A feature quantity extraction unit that extracts text vector, which is a feature quantity necessary for pose position prediction, using text information as input;
A total speed model that associates the feature vector with the input designated reading speed and pose information that indicates whether or not to place a pose;
A pose position prediction unit that predicts a pose imparting position of the text information by associating the designated reading speed and the feature vector with the specified reading speed, the feature vector, and the entire speed model;
A pose imparting device comprising:

In the pose grant apparatus according to claim 1 or 2,
The feature vector is expressed by the following equation:

A pose imparting device, which is a vector of word appearance forms W and parts of speech P.

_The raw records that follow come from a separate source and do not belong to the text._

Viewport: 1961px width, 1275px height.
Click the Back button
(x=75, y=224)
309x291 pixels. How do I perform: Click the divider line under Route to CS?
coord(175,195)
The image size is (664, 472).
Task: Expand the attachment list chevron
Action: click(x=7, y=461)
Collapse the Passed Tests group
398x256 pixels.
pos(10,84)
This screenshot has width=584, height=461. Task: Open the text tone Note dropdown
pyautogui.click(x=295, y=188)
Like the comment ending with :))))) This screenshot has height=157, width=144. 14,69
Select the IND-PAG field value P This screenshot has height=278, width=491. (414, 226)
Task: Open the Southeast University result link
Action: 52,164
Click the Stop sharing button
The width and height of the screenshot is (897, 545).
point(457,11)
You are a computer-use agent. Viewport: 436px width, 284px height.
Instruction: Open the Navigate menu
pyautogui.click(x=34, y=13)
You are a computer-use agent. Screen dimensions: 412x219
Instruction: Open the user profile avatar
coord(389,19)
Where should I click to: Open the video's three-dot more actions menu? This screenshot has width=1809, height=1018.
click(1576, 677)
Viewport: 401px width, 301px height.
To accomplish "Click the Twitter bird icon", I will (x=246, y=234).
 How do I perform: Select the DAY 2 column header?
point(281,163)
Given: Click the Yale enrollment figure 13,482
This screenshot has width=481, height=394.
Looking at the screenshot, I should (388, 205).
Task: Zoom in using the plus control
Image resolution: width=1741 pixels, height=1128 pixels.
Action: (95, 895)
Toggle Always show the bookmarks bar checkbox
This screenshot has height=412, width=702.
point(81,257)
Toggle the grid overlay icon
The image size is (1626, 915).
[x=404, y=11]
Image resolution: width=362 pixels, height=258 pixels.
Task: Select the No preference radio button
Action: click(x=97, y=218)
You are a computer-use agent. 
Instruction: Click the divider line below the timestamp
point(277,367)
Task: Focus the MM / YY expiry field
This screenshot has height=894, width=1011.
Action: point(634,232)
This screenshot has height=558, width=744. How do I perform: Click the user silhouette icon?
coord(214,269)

A feature quantity extraction process for extracting a feature quantity vector, which is a feature quantity necessary for pose position prediction, using text information as input,
A model for each reading speed corresponding to the above-mentioned designated reading speed is selected and output by inputting a model for each reading speed associating the designated reading speed with the feature vector and the pose information indicating that the pose is placed or not. The model selection process,
A pose position prediction process for predicting a pose imparting position of the text information by associating the feature quantity vector with the model according to the reading speed selected by the model selection unit, using the feature quantity vector as an input;
A pose granting method comprising:

A feature quantity extraction process for extracting a feature quantity vector, which is a feature quantity necessary for pose position prediction, using text information as input,
By inputting a total speed model that associates the designated reading speed with the feature vector and pose information that indicates whether or not to place a pose, the correspondence between the designated reading speed, the feature vector, and the whole speed model A pause position prediction process for predicting a pause position of text information;
A pose granting method comprising:

A program for operating a computer as the pose imparting device according to claim 1.